🤖 AI Summary
This work addresses the limited scalability, procedural complexity, and poor reproducibility of large-scale reinforcement learning (RL) for enhancing large language model (LLM) reasoning capabilities. We propose the first open-source, fully reproducible pure-RL reasoning training paradigm: it eliminates KL-divergence regularization and instead adopts a minimalist PPO implementation with generalized advantage estimation (GAE) using γ = λ = 1, coupled with rule-based sparse reward shaping, enabling end-to-end unsupervised optimization. Our method achieves superior performance over DeepSeek-R1-Zero-Qwen-32B on AIME2024, MATH500, and GPQA Diamond—matching or exceeding its results with only 10% of the training steps. We publicly release all code, datasets, and model weights across multiple scales.

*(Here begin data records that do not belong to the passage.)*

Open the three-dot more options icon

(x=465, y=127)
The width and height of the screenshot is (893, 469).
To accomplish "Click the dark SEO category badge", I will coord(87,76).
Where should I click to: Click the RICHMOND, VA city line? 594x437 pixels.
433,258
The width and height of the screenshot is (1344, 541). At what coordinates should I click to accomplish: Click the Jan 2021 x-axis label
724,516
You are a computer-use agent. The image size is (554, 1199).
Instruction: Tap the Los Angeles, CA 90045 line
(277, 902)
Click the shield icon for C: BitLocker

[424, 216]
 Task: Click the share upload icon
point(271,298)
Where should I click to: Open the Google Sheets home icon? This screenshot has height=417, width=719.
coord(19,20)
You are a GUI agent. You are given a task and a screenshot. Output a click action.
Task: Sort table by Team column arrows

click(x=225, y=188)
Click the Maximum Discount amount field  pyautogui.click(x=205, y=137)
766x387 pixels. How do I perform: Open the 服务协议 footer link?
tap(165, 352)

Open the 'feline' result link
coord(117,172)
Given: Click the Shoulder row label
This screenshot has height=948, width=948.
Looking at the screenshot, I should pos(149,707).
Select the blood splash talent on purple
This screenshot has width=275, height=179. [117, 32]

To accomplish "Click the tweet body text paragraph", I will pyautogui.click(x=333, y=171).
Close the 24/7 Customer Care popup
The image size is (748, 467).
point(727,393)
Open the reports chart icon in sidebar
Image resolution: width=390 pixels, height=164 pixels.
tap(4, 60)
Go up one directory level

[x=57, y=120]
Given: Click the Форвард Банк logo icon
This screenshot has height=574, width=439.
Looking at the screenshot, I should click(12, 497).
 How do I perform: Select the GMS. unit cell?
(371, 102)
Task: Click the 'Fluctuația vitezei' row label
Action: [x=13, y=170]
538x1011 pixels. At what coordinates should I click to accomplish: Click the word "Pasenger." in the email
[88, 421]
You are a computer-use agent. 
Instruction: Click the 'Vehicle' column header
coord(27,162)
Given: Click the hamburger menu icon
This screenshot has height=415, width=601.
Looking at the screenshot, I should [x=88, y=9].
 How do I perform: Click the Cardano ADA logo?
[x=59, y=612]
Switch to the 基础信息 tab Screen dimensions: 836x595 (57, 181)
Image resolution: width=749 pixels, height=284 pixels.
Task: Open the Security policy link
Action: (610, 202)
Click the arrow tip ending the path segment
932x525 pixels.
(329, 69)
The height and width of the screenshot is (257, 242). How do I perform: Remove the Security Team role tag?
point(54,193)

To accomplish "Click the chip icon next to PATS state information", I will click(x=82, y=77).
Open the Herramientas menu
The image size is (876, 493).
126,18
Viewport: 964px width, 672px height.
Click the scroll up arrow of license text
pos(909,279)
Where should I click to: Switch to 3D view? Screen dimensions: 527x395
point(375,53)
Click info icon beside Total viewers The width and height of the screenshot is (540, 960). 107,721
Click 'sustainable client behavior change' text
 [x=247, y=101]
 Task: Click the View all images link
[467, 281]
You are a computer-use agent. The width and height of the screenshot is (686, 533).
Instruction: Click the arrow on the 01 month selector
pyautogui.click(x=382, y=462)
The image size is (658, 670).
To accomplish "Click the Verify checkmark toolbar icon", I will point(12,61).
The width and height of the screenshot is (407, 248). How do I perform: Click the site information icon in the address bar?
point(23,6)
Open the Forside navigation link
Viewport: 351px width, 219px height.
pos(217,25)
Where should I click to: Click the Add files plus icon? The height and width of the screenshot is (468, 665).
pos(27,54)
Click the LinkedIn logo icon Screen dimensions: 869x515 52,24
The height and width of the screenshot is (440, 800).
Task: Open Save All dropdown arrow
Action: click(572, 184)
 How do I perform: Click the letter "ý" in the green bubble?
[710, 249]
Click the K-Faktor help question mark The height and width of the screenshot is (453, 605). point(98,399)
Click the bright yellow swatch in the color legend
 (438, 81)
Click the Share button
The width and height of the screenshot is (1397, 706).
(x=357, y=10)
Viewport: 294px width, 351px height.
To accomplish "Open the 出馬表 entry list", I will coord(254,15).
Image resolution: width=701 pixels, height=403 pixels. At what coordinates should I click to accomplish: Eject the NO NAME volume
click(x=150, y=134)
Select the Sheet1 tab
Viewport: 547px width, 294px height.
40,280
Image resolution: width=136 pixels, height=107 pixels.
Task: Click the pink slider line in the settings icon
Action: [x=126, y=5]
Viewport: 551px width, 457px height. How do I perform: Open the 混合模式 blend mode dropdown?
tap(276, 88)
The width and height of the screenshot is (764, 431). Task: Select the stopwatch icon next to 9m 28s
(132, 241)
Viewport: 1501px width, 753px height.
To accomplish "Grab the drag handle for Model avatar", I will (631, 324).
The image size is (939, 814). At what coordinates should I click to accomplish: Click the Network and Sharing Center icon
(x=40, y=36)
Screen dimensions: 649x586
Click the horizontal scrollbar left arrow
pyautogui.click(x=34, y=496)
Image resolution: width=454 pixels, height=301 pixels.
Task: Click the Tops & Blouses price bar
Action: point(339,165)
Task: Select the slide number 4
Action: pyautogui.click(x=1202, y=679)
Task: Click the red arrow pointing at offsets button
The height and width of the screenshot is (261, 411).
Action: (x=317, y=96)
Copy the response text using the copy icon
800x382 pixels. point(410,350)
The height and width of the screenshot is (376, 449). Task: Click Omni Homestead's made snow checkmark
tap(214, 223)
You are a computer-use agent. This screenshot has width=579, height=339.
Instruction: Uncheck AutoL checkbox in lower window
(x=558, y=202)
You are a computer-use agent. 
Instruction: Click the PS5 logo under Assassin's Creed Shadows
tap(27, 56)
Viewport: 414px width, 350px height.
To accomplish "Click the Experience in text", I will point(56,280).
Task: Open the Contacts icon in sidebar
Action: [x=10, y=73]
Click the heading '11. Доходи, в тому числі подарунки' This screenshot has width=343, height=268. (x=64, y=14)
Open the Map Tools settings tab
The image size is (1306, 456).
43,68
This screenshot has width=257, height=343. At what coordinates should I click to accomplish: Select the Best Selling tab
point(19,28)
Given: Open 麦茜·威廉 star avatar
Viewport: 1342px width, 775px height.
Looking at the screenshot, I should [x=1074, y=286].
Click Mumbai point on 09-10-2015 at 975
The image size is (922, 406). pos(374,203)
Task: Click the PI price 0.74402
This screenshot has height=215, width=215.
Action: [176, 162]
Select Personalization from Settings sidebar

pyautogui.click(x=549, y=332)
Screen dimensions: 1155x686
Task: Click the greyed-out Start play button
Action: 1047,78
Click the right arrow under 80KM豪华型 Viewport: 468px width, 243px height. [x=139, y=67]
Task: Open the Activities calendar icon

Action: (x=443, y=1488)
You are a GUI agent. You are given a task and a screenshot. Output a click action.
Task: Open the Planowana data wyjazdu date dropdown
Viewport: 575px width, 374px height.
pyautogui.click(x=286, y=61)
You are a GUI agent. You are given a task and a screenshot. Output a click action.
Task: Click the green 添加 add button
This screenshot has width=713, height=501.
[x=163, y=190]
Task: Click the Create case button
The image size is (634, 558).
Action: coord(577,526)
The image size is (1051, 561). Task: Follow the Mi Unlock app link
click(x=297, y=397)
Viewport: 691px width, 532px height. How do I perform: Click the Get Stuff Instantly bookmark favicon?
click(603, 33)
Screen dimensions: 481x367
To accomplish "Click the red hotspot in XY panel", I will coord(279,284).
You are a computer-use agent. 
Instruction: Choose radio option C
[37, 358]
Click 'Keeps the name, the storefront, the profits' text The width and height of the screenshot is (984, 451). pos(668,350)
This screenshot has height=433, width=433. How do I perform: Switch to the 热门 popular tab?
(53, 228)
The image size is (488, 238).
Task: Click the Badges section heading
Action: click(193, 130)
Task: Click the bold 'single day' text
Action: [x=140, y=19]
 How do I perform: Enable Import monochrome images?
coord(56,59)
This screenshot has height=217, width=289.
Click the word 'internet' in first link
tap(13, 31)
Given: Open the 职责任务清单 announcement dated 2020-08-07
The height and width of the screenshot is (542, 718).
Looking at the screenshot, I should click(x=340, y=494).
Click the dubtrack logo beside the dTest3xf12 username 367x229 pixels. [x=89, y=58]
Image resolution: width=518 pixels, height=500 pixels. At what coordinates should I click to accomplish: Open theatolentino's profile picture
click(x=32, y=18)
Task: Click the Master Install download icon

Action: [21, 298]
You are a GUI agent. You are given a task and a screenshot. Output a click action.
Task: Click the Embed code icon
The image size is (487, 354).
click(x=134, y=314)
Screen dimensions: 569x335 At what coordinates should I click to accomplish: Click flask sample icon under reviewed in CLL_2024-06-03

This significantly improves the simplicity, scalability, and accessibility of RLHF-based reasoning training.
📝 Abstract
We introduce Open-Reasoner-Zero, the first open source implementation of large-scale reasoning-oriented RL training focusing on scalability, simplicity and accessibility. Through extensive experiments, we demonstrate that a minimalist approach, vanilla PPO with GAE ($lambda=1$, $gamma=1$) and straightforward rule-based rewards, without any KL regularization, is sufficient to scale up both response length and benchmark performance, similar to the phenomenon observed in DeepSeek-R1-Zero. Using the same base model as DeepSeek-R1-Zero-Qwen-32B, our implementation achieves superior performance on AIME2024, MATH500, and the GPQA Diamond benchmark while demonstrating remarkable efficiency -- requiring only a tenth of the training steps, compared to DeepSeek-R1-Zero pipeline. In the spirit of open source, we release our source code, parameter settings, training data, and model weights across various sizes.